| Task details |
When the line containing "Return & Refund (82, 1704)" is found in the data below, copy it and each line after it through the line containing "Guide et Comparatif", exactly and with no others.

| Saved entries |
══════════════════════════════
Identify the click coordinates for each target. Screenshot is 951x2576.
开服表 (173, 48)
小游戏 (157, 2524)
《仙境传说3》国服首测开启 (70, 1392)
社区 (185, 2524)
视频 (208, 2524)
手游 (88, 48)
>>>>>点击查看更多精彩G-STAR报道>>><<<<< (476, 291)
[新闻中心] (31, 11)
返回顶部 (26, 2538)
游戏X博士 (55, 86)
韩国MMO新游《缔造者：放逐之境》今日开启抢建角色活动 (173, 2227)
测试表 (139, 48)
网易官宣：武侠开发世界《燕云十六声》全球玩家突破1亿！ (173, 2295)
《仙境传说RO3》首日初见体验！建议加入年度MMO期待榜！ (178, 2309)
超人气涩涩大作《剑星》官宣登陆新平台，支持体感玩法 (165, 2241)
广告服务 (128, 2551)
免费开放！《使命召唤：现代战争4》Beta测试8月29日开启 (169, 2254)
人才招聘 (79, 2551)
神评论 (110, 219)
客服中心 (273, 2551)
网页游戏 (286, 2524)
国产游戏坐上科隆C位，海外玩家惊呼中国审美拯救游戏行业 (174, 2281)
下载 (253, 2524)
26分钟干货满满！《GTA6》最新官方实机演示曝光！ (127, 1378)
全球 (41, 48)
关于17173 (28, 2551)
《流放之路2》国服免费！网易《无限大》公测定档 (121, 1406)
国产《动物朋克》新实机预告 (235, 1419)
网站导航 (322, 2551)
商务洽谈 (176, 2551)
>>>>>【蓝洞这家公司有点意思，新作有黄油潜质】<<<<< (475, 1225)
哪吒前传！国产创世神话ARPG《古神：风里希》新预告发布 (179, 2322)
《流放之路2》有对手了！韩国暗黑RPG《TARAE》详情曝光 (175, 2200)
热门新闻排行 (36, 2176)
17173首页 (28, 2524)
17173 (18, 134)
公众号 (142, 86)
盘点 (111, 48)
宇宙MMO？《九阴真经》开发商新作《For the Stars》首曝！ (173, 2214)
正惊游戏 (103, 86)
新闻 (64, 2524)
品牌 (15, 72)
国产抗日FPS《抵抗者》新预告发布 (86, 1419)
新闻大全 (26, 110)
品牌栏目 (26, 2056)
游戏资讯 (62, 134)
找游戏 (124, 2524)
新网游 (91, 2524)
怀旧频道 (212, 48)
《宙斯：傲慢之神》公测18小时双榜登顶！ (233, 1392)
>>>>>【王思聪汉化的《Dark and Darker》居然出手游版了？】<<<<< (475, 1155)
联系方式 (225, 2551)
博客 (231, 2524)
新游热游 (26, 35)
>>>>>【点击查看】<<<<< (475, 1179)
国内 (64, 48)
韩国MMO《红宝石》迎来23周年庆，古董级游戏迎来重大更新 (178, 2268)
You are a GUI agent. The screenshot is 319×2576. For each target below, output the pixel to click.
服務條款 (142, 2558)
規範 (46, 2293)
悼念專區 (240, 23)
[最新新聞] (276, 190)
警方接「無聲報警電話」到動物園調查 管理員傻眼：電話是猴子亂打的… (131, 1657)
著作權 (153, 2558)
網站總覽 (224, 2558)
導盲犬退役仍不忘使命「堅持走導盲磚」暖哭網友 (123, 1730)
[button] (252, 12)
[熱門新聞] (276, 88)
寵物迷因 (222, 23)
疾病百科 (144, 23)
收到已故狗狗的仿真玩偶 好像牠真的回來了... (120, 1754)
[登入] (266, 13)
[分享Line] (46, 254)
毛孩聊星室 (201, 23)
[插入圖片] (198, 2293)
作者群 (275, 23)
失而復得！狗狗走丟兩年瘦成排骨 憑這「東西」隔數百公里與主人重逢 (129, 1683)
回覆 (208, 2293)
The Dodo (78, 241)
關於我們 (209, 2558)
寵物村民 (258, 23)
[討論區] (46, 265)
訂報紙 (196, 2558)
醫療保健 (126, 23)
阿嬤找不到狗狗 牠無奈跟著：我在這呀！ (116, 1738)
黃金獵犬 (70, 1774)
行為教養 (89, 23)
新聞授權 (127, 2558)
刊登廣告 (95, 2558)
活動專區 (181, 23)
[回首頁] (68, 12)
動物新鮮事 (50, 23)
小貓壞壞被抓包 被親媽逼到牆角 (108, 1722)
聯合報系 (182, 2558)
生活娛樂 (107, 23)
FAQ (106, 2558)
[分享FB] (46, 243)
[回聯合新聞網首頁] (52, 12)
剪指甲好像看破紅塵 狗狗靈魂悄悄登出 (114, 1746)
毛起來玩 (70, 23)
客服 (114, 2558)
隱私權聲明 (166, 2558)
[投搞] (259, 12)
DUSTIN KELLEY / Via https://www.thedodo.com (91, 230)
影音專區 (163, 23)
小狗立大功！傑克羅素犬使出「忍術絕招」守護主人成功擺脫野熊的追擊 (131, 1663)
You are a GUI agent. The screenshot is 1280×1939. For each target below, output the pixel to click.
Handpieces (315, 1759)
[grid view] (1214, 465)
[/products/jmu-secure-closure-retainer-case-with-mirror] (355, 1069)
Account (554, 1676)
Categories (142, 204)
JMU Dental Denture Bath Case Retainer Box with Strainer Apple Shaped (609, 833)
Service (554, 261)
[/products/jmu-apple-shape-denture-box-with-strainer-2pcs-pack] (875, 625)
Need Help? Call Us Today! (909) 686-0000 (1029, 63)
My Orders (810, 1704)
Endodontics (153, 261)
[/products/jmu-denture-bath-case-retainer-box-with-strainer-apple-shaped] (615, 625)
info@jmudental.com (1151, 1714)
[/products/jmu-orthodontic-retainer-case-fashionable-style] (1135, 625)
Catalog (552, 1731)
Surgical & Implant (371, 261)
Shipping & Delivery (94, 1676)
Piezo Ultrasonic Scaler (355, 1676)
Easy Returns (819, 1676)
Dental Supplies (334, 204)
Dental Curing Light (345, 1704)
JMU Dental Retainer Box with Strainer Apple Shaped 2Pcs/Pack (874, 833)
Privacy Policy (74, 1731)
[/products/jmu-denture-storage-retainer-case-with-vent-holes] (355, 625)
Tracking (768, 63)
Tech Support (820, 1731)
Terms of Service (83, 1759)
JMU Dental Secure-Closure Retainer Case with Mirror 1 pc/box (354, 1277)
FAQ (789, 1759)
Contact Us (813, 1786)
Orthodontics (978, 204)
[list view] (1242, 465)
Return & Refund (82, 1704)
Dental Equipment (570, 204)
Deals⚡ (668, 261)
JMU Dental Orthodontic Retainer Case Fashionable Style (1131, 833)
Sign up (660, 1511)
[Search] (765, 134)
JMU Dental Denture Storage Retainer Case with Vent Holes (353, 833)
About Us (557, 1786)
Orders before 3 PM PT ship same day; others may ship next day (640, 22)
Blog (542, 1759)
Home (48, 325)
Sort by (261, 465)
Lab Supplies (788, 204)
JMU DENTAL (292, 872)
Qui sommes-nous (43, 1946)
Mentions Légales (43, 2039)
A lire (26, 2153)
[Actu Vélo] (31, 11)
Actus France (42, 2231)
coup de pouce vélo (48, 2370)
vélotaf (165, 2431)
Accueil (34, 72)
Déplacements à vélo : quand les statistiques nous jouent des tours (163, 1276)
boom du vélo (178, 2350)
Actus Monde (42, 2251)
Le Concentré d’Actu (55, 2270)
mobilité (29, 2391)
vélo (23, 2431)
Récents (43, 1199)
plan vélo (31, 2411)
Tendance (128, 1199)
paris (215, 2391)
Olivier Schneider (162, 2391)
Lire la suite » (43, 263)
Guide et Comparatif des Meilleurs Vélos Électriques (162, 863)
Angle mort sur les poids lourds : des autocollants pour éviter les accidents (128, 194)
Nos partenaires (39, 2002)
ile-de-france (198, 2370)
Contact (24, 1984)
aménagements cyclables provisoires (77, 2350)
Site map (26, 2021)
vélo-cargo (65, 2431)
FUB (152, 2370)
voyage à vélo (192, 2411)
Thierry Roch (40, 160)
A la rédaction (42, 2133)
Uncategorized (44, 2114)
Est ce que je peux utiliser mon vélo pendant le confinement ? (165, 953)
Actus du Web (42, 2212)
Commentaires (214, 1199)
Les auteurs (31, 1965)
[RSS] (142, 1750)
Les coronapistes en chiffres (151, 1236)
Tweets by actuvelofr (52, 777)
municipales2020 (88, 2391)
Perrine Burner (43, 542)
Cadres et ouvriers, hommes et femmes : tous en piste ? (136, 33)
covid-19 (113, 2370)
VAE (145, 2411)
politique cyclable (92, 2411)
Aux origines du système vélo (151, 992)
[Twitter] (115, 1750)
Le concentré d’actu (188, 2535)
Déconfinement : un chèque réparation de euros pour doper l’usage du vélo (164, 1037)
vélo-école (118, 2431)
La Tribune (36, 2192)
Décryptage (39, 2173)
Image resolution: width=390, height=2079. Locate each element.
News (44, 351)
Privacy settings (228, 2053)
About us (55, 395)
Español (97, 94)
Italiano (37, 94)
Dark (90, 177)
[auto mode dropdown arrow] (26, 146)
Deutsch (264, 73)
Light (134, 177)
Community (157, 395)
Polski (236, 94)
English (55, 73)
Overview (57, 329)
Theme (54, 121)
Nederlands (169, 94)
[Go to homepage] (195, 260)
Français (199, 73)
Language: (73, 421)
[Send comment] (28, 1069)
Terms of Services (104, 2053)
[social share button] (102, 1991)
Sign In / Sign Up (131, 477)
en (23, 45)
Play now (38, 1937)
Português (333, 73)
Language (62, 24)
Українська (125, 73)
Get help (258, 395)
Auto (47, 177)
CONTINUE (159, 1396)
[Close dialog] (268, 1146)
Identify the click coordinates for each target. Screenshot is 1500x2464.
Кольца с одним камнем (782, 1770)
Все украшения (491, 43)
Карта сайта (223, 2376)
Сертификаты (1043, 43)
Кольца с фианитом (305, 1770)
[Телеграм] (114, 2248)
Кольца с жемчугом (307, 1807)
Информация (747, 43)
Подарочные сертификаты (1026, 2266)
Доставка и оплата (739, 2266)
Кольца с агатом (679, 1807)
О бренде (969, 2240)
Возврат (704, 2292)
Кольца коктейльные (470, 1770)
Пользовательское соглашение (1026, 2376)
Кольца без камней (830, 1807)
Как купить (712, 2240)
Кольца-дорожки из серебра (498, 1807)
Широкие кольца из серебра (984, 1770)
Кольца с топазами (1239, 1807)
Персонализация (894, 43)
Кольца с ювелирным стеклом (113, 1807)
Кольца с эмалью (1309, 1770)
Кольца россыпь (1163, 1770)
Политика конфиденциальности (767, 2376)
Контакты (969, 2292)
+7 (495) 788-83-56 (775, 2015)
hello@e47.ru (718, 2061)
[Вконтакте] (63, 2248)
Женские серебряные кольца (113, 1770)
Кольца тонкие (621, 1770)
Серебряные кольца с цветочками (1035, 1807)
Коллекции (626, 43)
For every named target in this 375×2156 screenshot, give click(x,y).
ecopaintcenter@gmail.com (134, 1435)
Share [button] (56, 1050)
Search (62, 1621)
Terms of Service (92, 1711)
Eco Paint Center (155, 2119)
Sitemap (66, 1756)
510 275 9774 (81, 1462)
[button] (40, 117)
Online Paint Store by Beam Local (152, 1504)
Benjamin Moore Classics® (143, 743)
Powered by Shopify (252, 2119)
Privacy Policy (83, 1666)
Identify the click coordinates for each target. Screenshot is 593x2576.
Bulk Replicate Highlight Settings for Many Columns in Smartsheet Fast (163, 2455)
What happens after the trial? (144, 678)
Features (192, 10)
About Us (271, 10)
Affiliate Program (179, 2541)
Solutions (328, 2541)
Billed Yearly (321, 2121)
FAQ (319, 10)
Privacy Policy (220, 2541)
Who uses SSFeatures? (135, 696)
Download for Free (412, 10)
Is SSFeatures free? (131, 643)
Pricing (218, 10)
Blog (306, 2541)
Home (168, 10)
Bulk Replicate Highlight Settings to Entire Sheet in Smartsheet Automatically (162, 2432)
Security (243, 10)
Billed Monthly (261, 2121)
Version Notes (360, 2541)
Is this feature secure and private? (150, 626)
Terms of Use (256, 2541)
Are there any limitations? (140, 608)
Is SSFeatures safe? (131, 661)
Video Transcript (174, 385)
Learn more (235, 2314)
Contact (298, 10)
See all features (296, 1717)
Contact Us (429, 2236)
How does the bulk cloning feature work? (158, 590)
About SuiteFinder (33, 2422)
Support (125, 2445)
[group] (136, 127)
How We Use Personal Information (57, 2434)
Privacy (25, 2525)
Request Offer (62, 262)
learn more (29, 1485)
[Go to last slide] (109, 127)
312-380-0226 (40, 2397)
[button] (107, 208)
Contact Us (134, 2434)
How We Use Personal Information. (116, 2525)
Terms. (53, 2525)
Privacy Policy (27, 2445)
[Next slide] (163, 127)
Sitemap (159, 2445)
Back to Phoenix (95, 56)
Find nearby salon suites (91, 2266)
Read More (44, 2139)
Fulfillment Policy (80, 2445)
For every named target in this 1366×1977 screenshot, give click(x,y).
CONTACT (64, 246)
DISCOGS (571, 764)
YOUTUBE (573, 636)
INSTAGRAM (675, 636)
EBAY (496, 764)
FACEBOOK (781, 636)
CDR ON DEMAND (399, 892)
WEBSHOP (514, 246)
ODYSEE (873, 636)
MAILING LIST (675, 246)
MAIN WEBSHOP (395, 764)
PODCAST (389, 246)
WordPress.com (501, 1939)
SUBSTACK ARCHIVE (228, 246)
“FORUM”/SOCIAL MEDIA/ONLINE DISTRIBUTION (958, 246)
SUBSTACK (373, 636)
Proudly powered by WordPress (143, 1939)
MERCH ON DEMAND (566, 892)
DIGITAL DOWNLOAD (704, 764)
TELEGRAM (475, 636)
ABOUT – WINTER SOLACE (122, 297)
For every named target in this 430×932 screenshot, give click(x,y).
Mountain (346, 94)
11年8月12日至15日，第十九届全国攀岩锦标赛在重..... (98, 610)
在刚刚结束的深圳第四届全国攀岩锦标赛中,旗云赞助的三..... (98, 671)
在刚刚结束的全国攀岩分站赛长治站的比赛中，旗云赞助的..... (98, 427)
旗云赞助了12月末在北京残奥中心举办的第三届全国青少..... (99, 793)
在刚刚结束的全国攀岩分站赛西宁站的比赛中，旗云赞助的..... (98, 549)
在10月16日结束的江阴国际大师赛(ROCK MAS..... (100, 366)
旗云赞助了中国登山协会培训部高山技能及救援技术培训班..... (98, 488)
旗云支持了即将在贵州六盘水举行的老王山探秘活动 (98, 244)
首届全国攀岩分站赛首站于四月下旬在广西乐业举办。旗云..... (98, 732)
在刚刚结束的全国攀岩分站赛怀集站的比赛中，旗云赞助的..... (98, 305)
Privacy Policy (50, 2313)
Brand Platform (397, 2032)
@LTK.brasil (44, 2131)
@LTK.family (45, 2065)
══════════════════════════════
| Result of this exercise |
Return & Refund (82, 1704)
Dental Equipment (570, 204)
Deals⚡ (668, 261)
JMU Dental Orthodontic Retainer Case Fashionable Style (1131, 833)
Sign up (660, 1511)
[Search] (765, 134)
JMU Dental Denture Storage Retainer Case with Vent Holes (353, 833)
About Us (557, 1786)
Orders before 3 PM PT ship same day; others may ship next day (640, 22)
Blog (542, 1759)
Home (48, 325)
Sort by (261, 465)
Lab Supplies (788, 204)
JMU DENTAL (292, 872)
Qui sommes-nous (43, 1946)
Mentions Légales (43, 2039)
A lire (26, 2153)
[Actu Vélo] (31, 11)
Actus France (42, 2231)
coup de pouce vélo (48, 2370)
vélotaf (165, 2431)
Accueil (34, 72)
Déplacements à vélo : quand les statistiques nous jouent des tours (163, 1276)
boom du vélo (178, 2350)
Actus Monde (42, 2251)
Le Concentré d’Actu (55, 2270)
mobilité (29, 2391)
vélo (23, 2431)
Récents (43, 1199)
plan vélo (31, 2411)
Tendance (128, 1199)
paris (215, 2391)
Olivier Schneider (162, 2391)
Lire la suite » (43, 263)
Guide et Comparatif des Meilleurs Vélos Électriques (162, 863)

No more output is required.